A mountain in Latvia? Yeah, the name is a vaguely ironic anglicisation on the original: Ziepniekkalns. Kalns in Latvian means both hill and mountain, logical enough in a country flatter than a steam rollered pancake. The Ziepniekkalns district is a pretty typical one that you’ll find on the fringes of many ex-communist bloc cities, representing all the finest late 1980s Soviet architecture (yeah, that bad!) Knowing this in advance and with my bluddy Linda of the expateyeonlatvia blog tagging along, I headed on to google street view pre trip to scout out possible watering holes. Amazingly, there was one shown on the border of Bišumuiža and Katlakalns districts, and right beside a bus stop too!
When we got there though, the bar looked like it had been closed since Guntis Ulmanis was still on the throne.
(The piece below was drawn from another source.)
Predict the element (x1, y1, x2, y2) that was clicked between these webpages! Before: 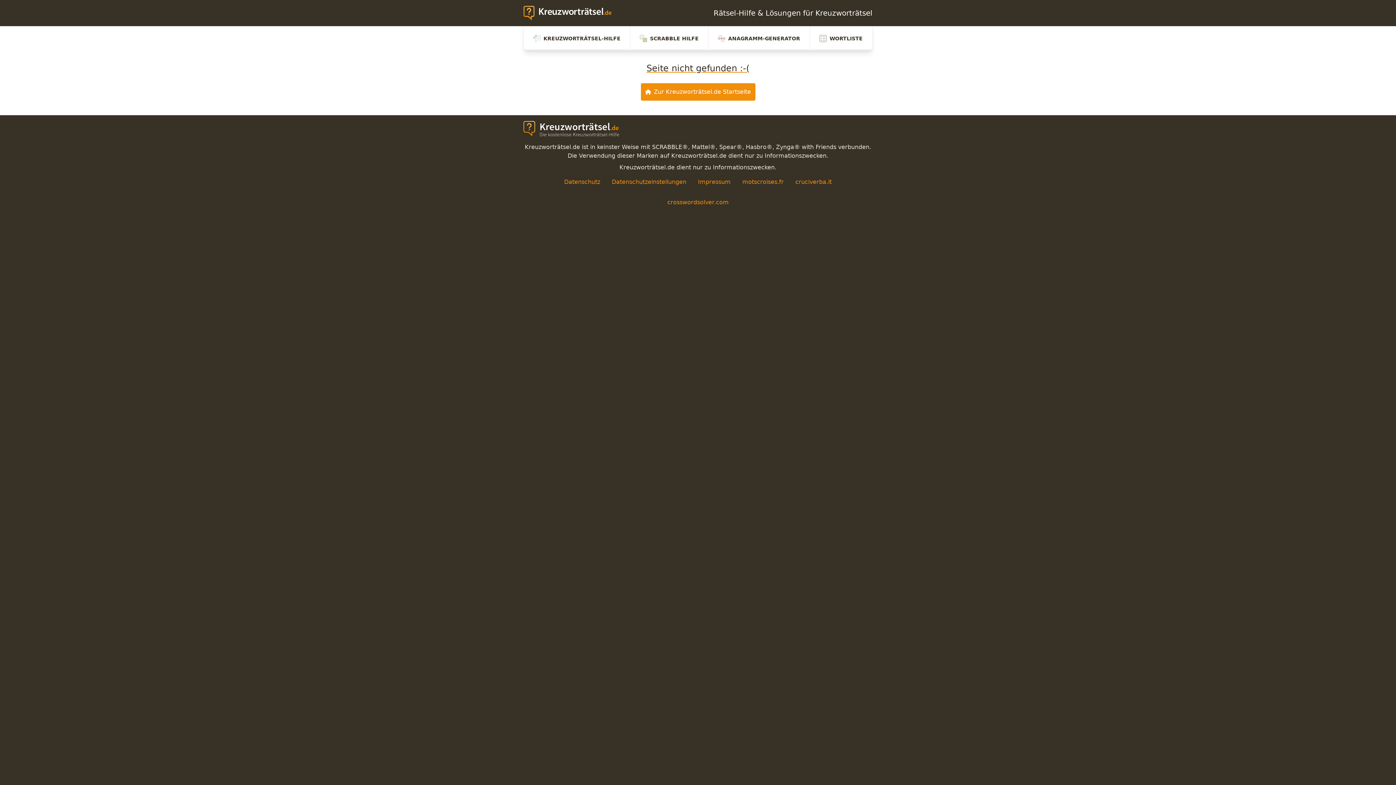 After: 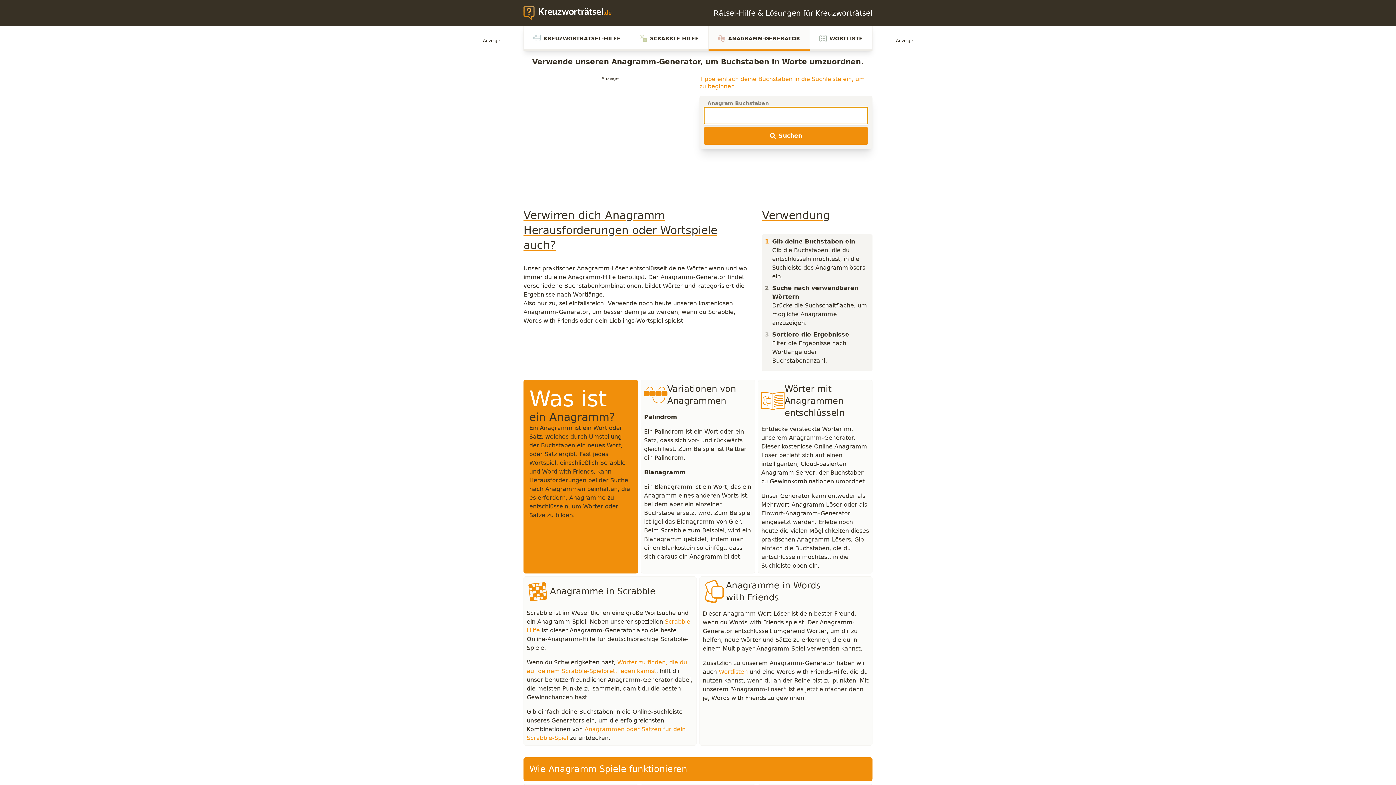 Action: bbox: (708, 26, 809, 50) label: ANAGRAMM-GENERATOR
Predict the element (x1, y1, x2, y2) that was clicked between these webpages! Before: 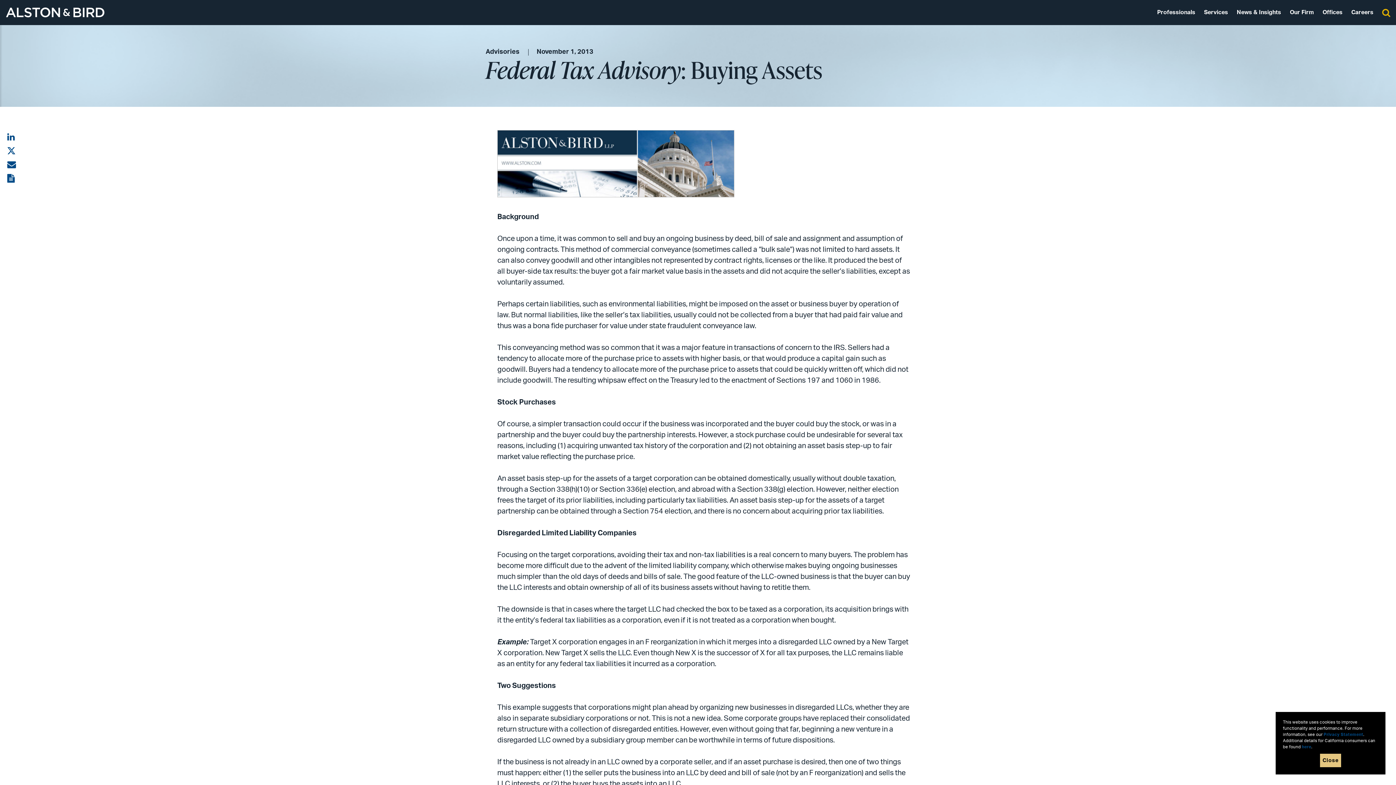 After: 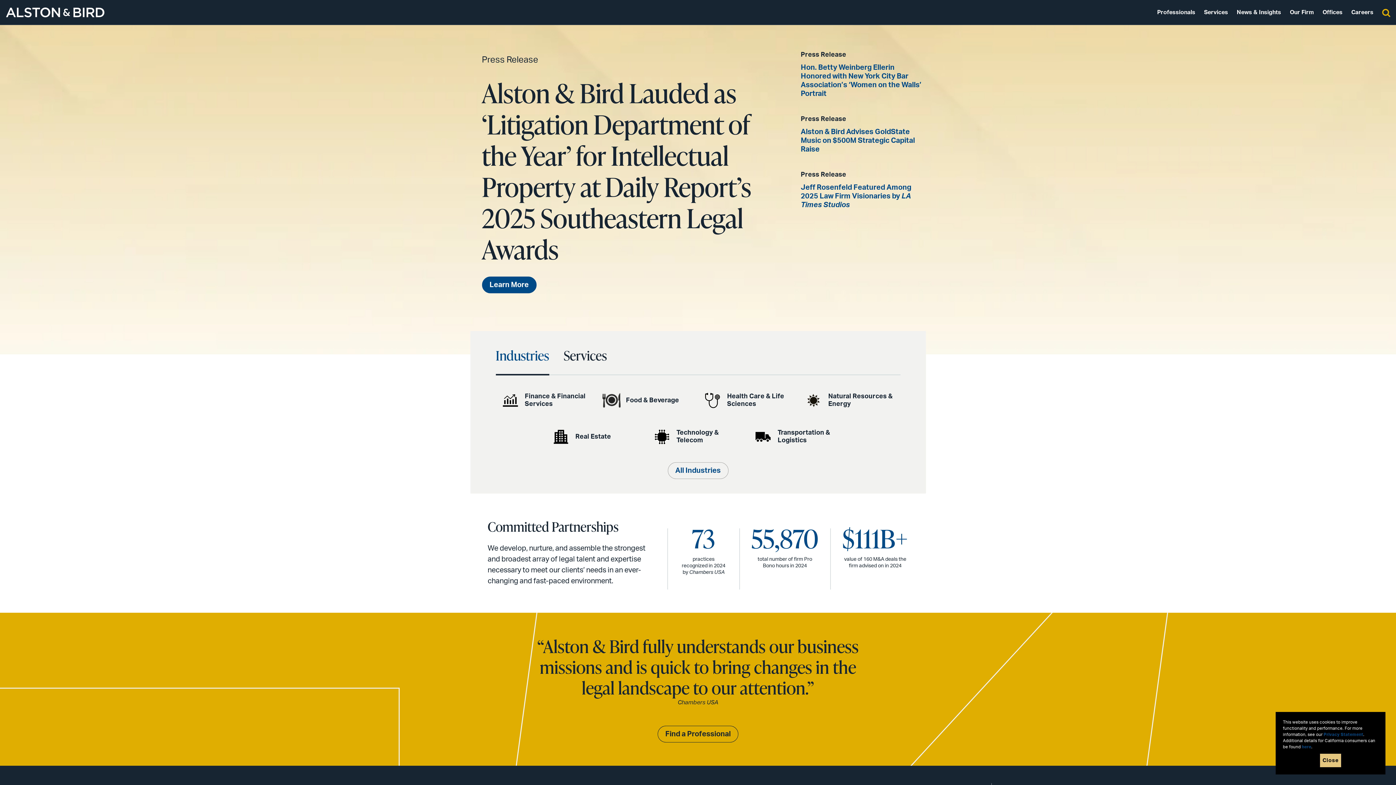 Action: bbox: (5, 7, 104, 17)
Bišumuiža and Katlakalns are a bit like 80s New Romantic pop stars holding a comeback concert. They were probably fine in their day, but those days were long ago and now they’re old, drab and grey, with buildings like this
and streets like this
it was no wonder that Linda labelled it the most depressing place in the world. There were a couple of funky looking houses we came across near the river,
but they just highlighted how bland the rest of the district really was and how much better it would be if people actually invested in it. With no bar anywhere in Katlakalns, it was the obligatory drink in the street
Heading back up the road, we found ourselves feeling in the sticks. There were views of the river Daugava, which would probably be nice in better weather, and a bubbling stream going through the forest. All in all, this place had potential to be nice on a good day, which this wasn’t.
Ziepniekkalns is one of the newer Riga districts. Built in the mid to late 80s, at the fag end of communism, it’s typical late Soviet era identikit block houses, which Riga has less of than you’d think. We’d planned to wander a little more around Soapy Mountain but a huge downpour of rain came. With our spirits dampened, it was time to find a bar.
Habibty has pretensions of being some stylish hookah bar. In Latvia and more so in Russia, there are a lot more “caterpillar in Alice in Wonderland” wannabies than in the west. In Almaty on a Friday night, it was unusual to go into a bar and not see a table of people with a kaljan or waterpipe. Despite this being a Saturday afternoon though the place was empty and was even cheekily charging 2 lats for the type of bog standard local beer that places in the centre often sell for 1.50.
With Linda deciding that I was auditioning her for the role of an extra in Drag me to Hell part 2 and the weather refusing to cooperate, it was time to head back to the centre for a relaxing Guinness. 19 districts visited out of a possible 58.